Massive, PeptideAtlas, ProteomeCentral:
Hi, all, the Status Code in the URL should contain the word Not Implemented
. It should be only the error code.
We think the way to thought the message should be in the body: http://wwwdev.ebi.ac.uk/pride/proxi/archive/v0.1/proteins?resultType=compact
Lets discuss in the next meeting
In the schema definition of Dataset, it seems that we have an attribute "summary" that really is "Description" in PX XML? Can we preserve the name for clarity and call this attribute "description" instead?
Psm is defined in the YAML as:
Psm:
required:
- peptideSequence
properties:
accession:
type: string
description: Accession of the PSM
usi:
type: string
description: The USI representation for the PSM
...
I like the usi. But what is the accession? Does anyone plan on filling in some other kind of accession for a PSM?
Related, the output does not have datasetIdentifier. All the other components needed to build a USI are part of the output. Except datasetIdentifier. Seems like we should have it. Maybe that's what accession was supposed to be?
@edeutsch @jjcarver Shin, Nuno and Juan do we want to have an open channel in slack that enable use to talk about the project daily basics for example. Also this can be open to other collaborators to interact with the group/project.
We have been using this strategy in other projects such as Biocontainers and people join making questions and proposing features for the resource.
The current Spectrum class defines a required attribute:
status:
type: string
enum: [READABLE, PEAK UNAVAILABLE]
description: Status of the Spectrum
Can we define these status entries?
What does READABLE mean? Does this mean that the spectrum exists can be fetched and provided? I suppose this is fine, although a strange word, since the antonym is UNREADABLE. But what would UNREADABLE mean? And that isn't an option.
What does "PEAK UNAVAILABLE" mean exactly? Is that the first peak unavailable? or any one peak unavailable? All peaks unavailable? Some peaks unavailable? Or does it mean the spectrum is unavailable? How is this different from a 404?
How should this be used? At PeptideAtlas a spectrum is either available and provided or it is not available and just not in the returned list or is a 404. PeptideAtlas doesn't use "PEAK UNAVAILABLE" since I don't know what it should mean or how it should be used.

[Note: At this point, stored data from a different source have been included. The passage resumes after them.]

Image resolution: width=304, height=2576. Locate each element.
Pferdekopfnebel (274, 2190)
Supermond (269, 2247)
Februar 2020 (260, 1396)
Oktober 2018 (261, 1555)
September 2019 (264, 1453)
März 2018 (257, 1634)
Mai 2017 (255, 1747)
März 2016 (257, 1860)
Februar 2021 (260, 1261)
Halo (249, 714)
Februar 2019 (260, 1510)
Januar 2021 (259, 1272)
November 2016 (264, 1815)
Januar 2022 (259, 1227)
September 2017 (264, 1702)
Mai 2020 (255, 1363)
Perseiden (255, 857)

Should it be used if there is no such spectrum at the repository?
Should it be used if the spectrum is real and valid and should be available, but due to some technical glitch it cannot be fetched from the data store? So not 404. But closer to 500?

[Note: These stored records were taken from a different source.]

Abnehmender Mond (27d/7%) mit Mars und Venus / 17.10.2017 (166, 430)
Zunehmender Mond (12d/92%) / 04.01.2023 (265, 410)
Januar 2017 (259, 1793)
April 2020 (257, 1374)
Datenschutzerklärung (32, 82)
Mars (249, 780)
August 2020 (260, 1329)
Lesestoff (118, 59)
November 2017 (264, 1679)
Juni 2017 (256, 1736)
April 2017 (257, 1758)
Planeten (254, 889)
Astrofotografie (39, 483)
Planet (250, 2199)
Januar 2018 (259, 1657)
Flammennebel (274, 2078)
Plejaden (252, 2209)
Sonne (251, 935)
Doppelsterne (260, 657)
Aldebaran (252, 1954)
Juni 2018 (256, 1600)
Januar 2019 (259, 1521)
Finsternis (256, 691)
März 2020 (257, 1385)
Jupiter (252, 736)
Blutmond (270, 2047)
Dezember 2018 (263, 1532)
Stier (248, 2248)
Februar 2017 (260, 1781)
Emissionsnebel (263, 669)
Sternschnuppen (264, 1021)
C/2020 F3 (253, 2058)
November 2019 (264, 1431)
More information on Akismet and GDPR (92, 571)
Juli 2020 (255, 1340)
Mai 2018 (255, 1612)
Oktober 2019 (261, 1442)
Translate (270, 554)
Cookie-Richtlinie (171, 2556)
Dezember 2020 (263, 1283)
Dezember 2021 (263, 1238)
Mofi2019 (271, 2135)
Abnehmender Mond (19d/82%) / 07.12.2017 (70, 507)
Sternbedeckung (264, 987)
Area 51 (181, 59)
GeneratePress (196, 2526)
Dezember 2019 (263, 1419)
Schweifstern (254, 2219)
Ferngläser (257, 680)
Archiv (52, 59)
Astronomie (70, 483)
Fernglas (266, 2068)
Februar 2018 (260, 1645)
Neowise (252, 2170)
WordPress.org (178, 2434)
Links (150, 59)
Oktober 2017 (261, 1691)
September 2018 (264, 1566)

We should decide and document this.
All endpoints have resultType=compact|full
What should compact for /psms be?
the YAML says:
Psm:
required:
- peptideSequence
properties:
but just a list of peptideSequences is useless. I thought just USIs would be a fine compact. But peptideSequence is required. so here's a possibility:
http://www.peptideatlas.org/api/proxi/v0.1/psms?resultType=compact&accession=PXD005942
[
{
"peptideSequence": "LSSPATLNSR",
"usi": "mzspec:PXD005942:030219_ywt_sf-39:scan:10:LSSPATLNSR/2"
},
{
"peptideSequence": "LSSPATLNSR",
"usi": "mzspec:PXD005942:030219_ywt_sf-39:scan:13:LSSPATLNSR/2"
},
{
"peptideSequence": "LSSPATLNSR",
"usi": "mzspec:PXD005942:030219_ywt_sf-40:scan:15:LSSPATLNSR/2"
},
...
Do we like that?
ProteinIdentification:
required:
- proteinAccession
- startPosition
- endPosition
Is the startPosition and endPosition really required here?
We don't have it trivially available at the moment, so are lying with -1 and -1.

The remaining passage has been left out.